■ **Work required**: Find the line containing "Given: Click the yellow Steam Deck info icon" in the listing below; reproduce it and every line after, exactly. Skip pictures.
(Data in this exercise Opens)
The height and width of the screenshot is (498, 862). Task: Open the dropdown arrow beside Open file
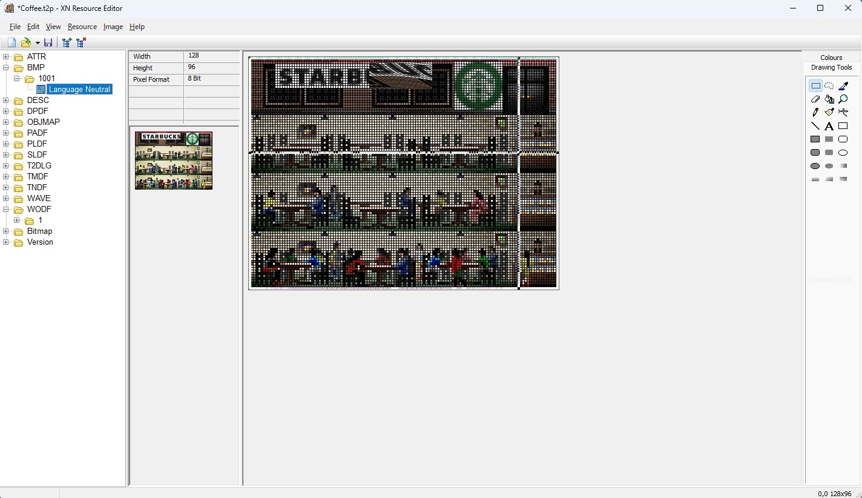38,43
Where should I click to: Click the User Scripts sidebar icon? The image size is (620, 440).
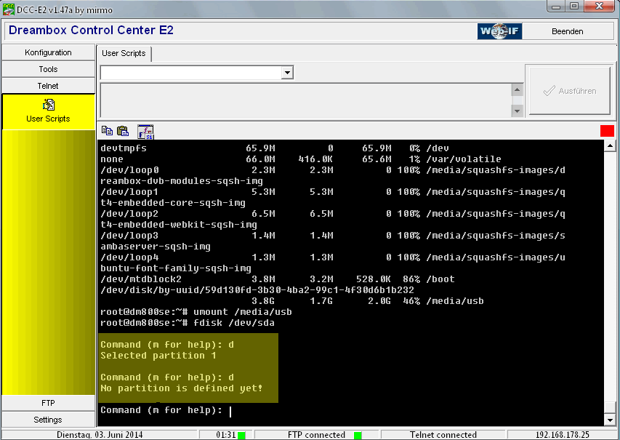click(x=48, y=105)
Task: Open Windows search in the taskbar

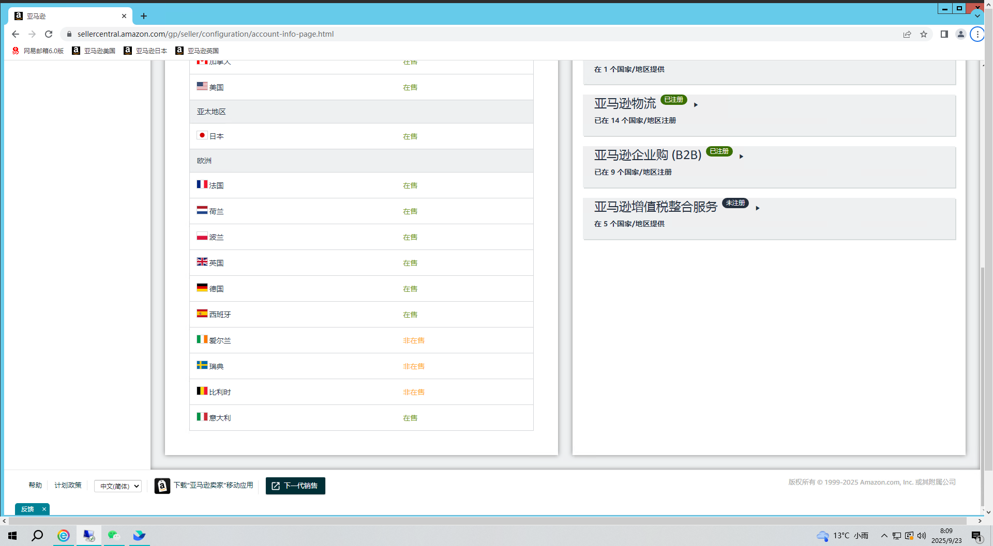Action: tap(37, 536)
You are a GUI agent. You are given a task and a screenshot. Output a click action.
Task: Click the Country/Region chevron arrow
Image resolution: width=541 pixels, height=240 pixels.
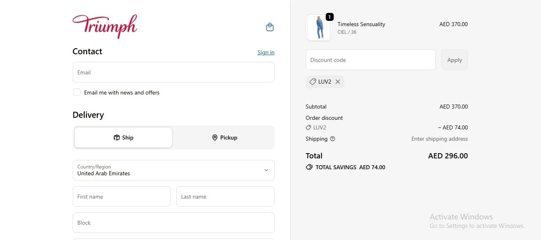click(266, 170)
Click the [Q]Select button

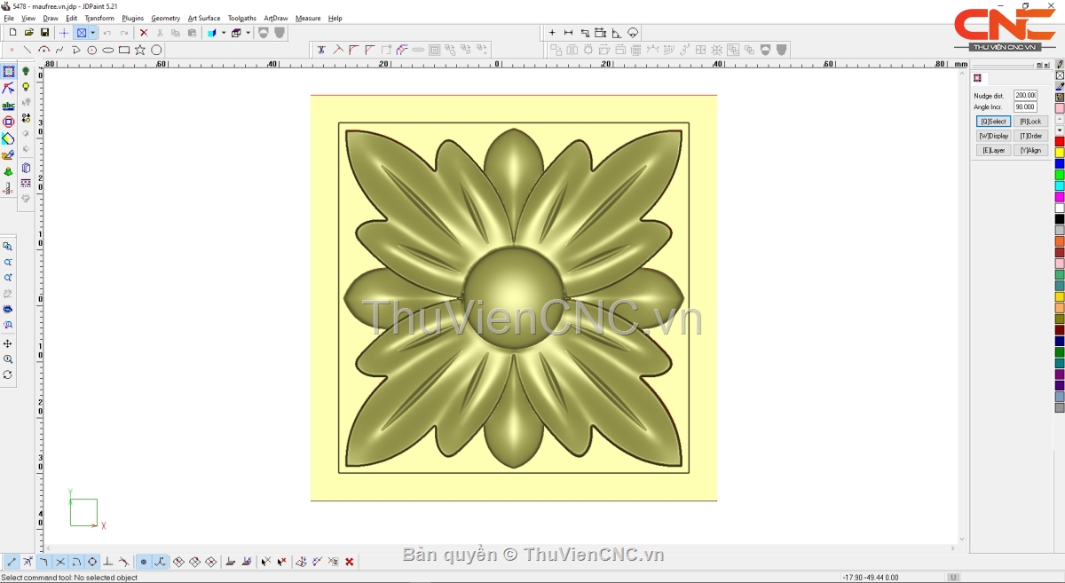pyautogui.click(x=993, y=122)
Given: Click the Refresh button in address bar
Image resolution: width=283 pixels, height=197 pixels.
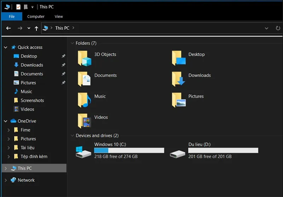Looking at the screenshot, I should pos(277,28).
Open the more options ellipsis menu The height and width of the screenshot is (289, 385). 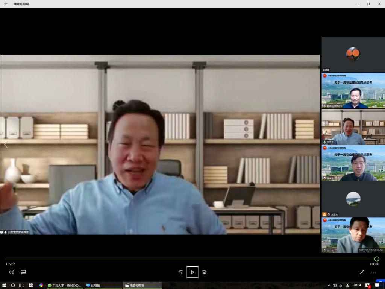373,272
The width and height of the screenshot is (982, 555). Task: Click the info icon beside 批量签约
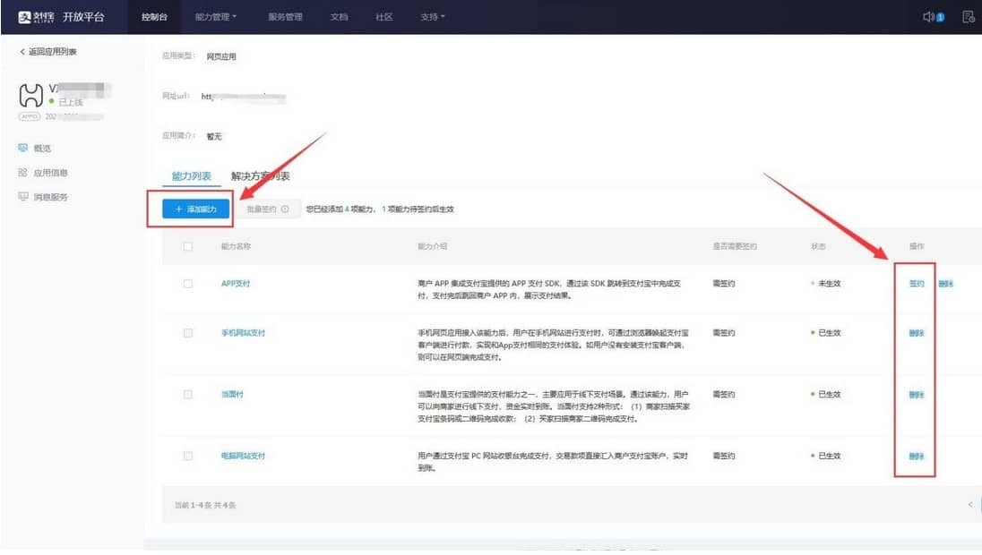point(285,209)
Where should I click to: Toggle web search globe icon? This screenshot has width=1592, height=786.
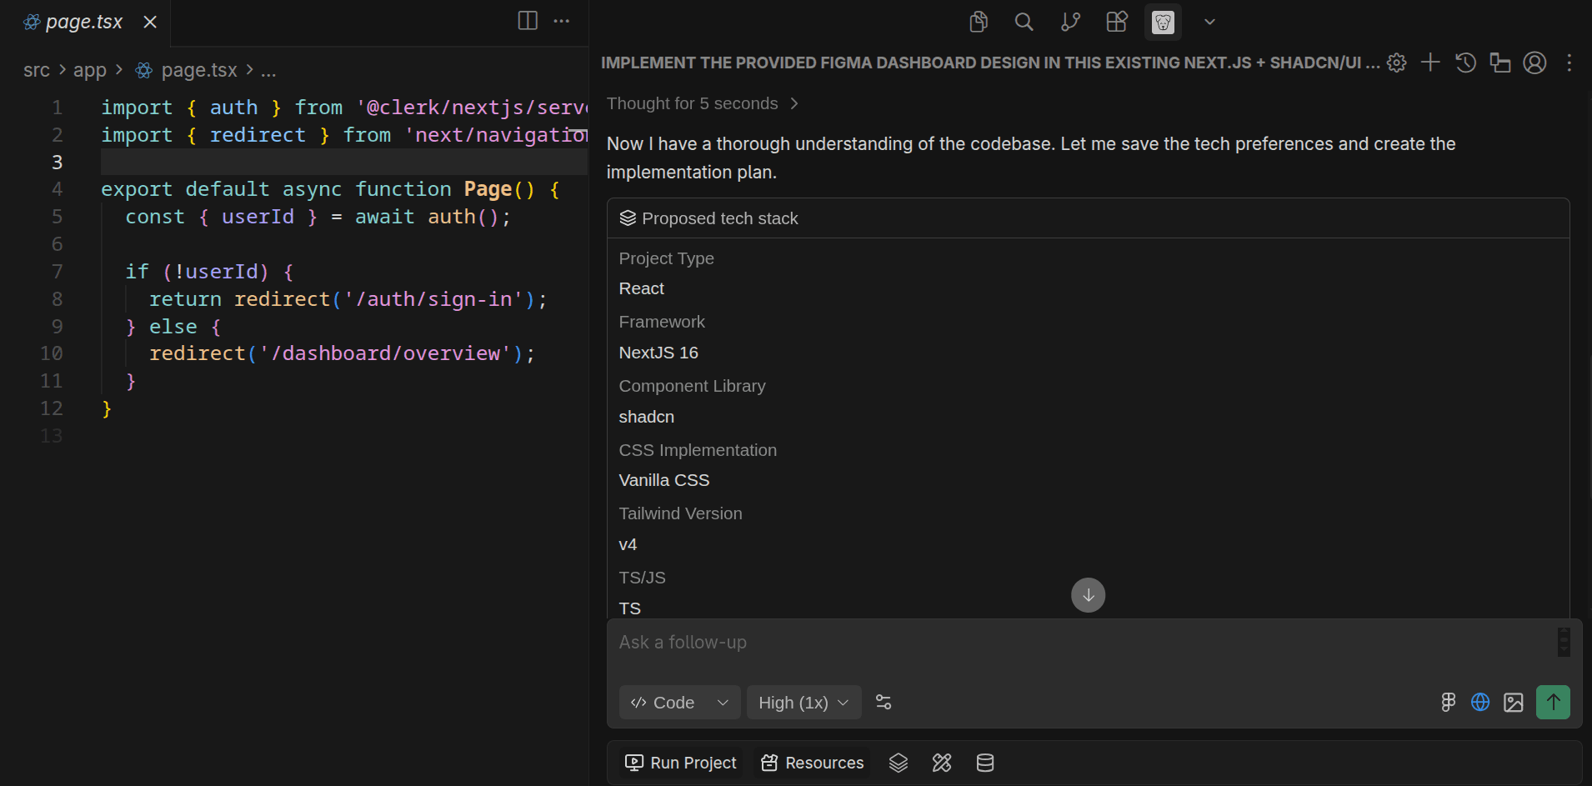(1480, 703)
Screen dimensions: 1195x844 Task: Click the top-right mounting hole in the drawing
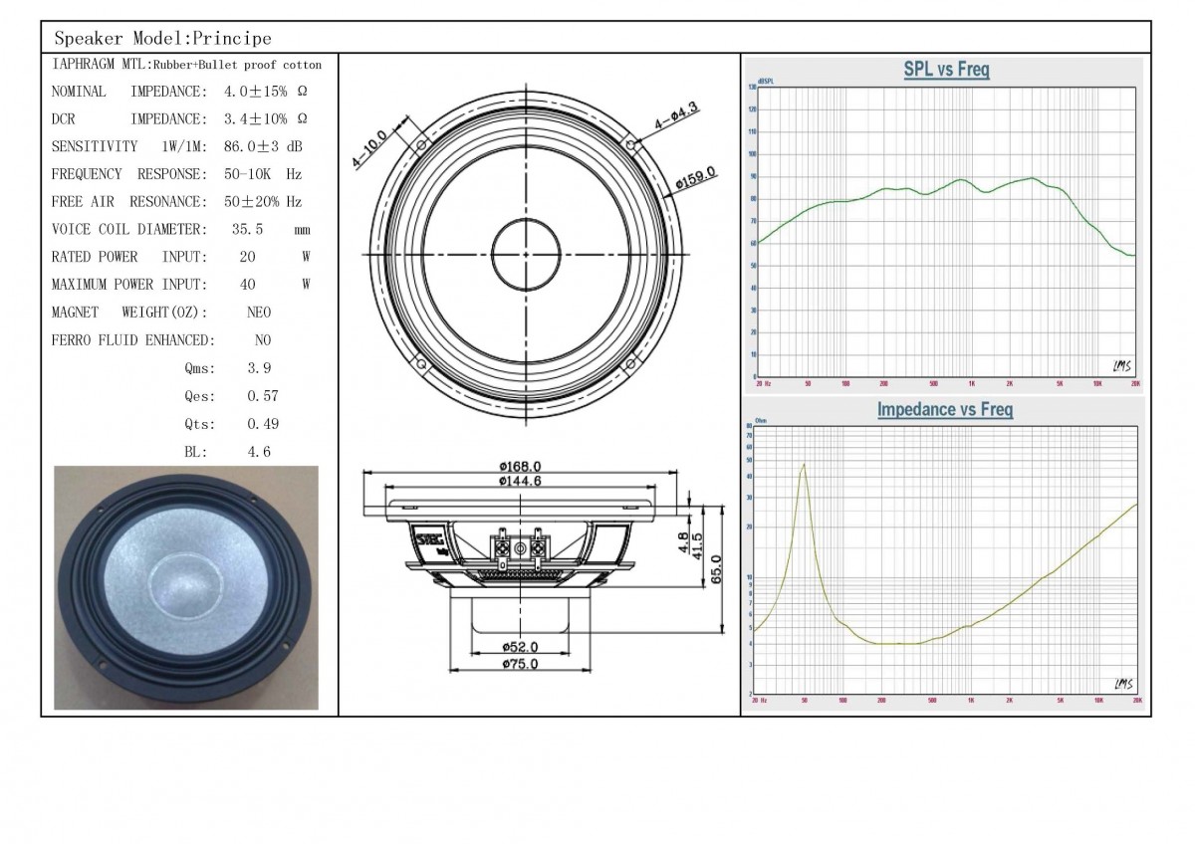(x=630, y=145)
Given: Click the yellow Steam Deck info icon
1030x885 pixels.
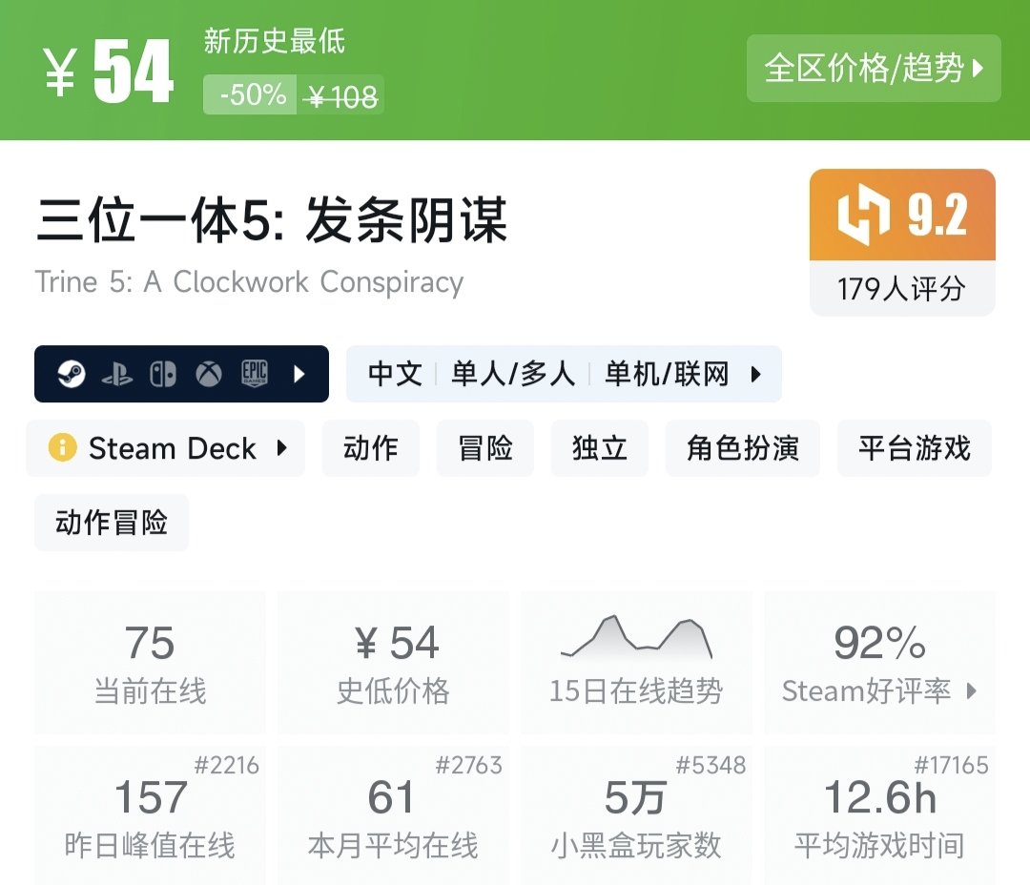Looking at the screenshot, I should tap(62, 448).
(Data in this exercise Closes)
■ **Written response**:
Given: Click the yellow Steam Deck info icon
1030x885 pixels.
Looking at the screenshot, I should tap(62, 448).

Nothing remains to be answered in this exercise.